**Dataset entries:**
*** Block opens ***

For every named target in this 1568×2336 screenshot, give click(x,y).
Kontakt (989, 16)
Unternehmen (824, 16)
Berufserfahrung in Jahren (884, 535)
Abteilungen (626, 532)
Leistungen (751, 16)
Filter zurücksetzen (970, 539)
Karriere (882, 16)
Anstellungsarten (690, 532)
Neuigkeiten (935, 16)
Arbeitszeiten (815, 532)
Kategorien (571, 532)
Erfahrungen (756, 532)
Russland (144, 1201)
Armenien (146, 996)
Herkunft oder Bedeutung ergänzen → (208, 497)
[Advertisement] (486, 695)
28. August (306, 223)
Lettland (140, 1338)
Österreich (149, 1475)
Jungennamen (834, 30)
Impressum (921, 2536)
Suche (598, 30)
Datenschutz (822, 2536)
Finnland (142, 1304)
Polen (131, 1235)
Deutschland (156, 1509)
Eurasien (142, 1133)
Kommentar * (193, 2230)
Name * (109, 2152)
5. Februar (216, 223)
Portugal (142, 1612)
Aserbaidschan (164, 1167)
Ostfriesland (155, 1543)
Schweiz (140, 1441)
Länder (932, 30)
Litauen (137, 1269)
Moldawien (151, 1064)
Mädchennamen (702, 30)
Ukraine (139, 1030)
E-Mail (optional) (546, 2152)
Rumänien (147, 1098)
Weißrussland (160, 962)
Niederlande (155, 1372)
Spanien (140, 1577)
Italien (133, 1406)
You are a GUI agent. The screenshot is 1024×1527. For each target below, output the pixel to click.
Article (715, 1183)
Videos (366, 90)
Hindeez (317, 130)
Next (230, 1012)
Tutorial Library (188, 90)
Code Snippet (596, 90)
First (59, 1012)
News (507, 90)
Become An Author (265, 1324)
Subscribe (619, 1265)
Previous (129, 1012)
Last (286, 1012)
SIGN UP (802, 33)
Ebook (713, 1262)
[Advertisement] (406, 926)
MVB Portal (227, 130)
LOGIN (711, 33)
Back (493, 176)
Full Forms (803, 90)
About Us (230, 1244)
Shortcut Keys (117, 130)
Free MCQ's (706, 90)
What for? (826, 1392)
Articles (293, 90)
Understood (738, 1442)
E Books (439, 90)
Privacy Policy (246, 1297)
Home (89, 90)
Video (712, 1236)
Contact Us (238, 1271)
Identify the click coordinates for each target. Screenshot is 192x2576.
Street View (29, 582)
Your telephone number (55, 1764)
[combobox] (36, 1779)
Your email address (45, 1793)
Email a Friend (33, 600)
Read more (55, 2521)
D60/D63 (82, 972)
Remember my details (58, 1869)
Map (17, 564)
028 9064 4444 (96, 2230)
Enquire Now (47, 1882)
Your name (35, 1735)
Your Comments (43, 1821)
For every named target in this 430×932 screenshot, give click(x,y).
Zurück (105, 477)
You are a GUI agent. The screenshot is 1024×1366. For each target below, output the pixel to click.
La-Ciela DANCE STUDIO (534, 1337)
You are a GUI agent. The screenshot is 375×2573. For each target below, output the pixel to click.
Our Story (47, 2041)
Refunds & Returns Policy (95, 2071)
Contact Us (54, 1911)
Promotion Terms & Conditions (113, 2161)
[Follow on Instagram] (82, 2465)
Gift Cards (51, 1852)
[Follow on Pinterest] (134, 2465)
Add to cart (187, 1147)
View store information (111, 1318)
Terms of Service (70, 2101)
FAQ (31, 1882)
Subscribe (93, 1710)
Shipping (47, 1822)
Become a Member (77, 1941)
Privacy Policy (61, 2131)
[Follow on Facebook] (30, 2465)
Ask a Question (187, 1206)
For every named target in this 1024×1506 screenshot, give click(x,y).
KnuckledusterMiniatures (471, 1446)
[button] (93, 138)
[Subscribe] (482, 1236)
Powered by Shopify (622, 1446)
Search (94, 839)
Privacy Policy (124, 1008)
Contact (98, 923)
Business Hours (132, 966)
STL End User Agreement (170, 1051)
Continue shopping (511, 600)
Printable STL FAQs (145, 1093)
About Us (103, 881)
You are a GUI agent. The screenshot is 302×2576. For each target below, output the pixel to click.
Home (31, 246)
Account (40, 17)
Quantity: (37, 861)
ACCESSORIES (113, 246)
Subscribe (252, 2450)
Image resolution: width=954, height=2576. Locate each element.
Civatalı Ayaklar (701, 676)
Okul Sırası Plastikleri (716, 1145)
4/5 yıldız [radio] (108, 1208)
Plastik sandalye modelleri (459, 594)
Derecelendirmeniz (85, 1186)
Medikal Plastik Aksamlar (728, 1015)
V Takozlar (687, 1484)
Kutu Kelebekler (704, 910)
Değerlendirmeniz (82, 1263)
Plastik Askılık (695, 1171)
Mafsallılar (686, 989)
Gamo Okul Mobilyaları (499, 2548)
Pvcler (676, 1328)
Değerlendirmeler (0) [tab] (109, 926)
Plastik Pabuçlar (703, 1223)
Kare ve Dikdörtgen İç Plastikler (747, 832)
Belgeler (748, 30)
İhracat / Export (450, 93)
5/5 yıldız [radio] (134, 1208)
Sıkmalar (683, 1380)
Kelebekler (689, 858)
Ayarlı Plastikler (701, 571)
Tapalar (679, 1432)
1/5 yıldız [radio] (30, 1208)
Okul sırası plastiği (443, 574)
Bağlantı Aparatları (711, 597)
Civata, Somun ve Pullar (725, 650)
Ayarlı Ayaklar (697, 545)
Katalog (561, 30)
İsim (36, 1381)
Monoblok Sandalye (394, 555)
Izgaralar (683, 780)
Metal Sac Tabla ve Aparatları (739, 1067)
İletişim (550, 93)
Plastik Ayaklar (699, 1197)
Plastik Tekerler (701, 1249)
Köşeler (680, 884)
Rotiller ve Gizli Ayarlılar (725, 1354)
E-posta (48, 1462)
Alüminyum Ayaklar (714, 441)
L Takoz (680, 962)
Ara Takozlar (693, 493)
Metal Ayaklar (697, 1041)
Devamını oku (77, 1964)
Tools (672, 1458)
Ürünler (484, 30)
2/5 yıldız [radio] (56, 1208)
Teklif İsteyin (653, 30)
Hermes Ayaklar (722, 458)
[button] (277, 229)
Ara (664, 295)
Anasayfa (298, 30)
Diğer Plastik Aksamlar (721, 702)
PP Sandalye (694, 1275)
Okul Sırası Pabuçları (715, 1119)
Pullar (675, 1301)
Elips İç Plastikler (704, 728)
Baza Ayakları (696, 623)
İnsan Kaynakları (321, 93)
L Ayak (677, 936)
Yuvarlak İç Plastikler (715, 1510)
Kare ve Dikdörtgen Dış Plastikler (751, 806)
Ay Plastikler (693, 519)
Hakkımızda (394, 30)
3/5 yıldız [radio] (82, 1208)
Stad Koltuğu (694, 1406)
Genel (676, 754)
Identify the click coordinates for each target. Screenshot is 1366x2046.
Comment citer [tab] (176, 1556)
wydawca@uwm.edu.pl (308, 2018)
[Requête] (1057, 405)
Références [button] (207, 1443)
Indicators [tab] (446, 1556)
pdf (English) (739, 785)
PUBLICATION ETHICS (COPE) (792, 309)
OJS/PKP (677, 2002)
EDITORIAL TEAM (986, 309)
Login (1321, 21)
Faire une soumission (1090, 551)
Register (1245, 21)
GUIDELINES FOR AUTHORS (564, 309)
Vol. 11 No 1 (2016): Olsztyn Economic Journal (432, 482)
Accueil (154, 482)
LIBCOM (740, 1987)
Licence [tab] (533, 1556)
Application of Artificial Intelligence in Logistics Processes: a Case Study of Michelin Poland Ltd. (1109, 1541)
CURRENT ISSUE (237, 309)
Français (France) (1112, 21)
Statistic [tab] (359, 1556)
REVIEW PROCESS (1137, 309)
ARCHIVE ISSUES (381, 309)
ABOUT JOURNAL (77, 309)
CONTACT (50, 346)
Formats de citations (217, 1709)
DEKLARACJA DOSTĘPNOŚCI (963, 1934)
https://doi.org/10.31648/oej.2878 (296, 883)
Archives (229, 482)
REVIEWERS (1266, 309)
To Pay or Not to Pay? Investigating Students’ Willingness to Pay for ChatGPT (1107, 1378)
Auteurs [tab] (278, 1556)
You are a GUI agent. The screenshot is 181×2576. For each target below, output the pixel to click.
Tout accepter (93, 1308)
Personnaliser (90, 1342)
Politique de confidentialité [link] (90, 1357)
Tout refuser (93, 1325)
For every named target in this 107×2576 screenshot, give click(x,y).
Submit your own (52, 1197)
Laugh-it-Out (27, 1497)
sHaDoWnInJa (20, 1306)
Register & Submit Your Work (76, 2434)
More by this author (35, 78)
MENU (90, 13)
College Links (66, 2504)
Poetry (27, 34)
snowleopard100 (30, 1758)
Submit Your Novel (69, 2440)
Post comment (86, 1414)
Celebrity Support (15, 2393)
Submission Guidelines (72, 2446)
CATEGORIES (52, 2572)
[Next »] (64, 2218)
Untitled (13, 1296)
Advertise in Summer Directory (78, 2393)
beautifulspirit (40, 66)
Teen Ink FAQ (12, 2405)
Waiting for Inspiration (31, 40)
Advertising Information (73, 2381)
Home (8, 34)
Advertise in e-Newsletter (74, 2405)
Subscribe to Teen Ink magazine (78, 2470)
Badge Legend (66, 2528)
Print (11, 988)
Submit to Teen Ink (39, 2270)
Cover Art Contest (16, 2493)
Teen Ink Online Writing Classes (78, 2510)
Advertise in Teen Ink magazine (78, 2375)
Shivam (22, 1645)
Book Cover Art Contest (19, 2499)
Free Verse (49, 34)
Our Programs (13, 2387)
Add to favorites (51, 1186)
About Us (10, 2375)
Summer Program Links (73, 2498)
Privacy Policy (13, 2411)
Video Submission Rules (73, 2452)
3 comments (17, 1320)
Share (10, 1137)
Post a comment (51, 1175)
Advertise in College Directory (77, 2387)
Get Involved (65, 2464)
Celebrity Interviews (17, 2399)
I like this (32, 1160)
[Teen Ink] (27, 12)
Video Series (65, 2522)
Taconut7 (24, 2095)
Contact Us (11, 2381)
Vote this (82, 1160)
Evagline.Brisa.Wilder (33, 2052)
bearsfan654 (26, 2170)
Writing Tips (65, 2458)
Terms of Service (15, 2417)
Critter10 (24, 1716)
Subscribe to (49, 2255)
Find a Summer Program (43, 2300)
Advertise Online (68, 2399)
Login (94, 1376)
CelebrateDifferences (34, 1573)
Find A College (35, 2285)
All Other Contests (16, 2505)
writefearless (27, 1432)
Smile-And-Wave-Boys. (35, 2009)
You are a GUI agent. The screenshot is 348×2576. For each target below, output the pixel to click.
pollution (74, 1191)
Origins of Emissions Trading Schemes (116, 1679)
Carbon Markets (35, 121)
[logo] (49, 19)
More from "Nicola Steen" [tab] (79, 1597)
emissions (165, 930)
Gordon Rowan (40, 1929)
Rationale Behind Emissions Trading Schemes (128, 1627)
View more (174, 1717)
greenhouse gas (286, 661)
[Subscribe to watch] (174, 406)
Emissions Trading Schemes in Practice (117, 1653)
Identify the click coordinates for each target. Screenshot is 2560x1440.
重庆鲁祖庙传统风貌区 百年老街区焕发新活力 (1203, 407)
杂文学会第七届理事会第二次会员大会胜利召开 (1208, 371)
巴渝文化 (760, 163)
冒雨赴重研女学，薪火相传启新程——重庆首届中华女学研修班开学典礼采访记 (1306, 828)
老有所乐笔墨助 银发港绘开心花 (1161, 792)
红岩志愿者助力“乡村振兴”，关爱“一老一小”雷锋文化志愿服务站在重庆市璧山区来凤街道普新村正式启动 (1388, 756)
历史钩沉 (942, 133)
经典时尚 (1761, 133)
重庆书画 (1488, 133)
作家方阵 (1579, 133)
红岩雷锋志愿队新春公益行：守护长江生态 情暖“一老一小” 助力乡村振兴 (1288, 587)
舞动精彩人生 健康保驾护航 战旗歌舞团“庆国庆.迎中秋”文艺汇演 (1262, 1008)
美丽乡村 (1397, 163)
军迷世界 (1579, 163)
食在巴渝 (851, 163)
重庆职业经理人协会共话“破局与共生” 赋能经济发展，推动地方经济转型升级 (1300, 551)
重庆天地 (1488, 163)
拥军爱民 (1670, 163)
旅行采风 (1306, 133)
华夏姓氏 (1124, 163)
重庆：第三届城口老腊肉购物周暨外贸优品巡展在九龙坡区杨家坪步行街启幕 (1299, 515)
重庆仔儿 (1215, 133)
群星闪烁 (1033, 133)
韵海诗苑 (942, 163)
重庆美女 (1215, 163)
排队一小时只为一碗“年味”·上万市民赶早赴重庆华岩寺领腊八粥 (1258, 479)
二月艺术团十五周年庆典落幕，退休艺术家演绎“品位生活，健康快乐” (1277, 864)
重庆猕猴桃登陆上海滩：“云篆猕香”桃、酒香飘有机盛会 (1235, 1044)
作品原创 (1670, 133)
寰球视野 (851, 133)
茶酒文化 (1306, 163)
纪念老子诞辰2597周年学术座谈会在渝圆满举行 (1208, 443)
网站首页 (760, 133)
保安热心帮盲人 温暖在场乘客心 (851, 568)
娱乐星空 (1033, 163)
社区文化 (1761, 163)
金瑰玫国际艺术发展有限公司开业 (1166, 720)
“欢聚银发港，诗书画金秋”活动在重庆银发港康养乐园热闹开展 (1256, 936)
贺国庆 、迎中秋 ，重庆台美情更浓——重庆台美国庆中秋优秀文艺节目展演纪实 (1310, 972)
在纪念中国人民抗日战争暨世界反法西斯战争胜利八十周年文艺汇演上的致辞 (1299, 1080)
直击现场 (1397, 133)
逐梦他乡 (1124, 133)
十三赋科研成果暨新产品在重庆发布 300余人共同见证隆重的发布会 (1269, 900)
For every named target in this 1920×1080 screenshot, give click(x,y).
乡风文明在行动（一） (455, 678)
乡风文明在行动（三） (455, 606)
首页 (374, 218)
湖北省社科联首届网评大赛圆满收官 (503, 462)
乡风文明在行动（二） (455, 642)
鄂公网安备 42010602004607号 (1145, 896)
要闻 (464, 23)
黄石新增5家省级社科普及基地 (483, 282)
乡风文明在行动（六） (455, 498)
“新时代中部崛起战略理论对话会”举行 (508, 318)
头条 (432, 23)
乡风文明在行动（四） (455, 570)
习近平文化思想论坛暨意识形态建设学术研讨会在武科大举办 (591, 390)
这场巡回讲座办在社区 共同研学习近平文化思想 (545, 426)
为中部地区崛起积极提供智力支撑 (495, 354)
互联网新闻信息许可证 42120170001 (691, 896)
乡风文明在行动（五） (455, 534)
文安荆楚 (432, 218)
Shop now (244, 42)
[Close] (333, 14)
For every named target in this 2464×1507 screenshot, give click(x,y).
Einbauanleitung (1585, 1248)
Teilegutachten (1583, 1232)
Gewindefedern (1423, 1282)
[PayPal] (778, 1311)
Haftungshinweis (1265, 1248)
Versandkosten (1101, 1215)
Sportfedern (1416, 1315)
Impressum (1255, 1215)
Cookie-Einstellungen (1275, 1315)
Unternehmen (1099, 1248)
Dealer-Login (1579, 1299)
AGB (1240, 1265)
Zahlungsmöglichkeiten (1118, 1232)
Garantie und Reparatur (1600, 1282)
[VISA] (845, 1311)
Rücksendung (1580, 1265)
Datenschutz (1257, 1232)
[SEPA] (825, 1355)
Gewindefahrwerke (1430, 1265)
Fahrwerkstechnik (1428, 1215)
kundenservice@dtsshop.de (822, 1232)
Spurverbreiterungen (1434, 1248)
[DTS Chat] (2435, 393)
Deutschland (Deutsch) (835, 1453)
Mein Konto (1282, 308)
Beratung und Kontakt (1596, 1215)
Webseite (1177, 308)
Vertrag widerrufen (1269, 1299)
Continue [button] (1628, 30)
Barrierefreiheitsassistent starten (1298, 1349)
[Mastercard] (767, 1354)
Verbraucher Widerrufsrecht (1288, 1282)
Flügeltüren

*** Block closes ***

**TASK REQUIREMENTS:**
Filter the entries down to the lines that hold "Register". Copy those lines.

**WRITTEN SOLUTION:**
Register (1245, 21)
Register & Submit Your Work (76, 2434)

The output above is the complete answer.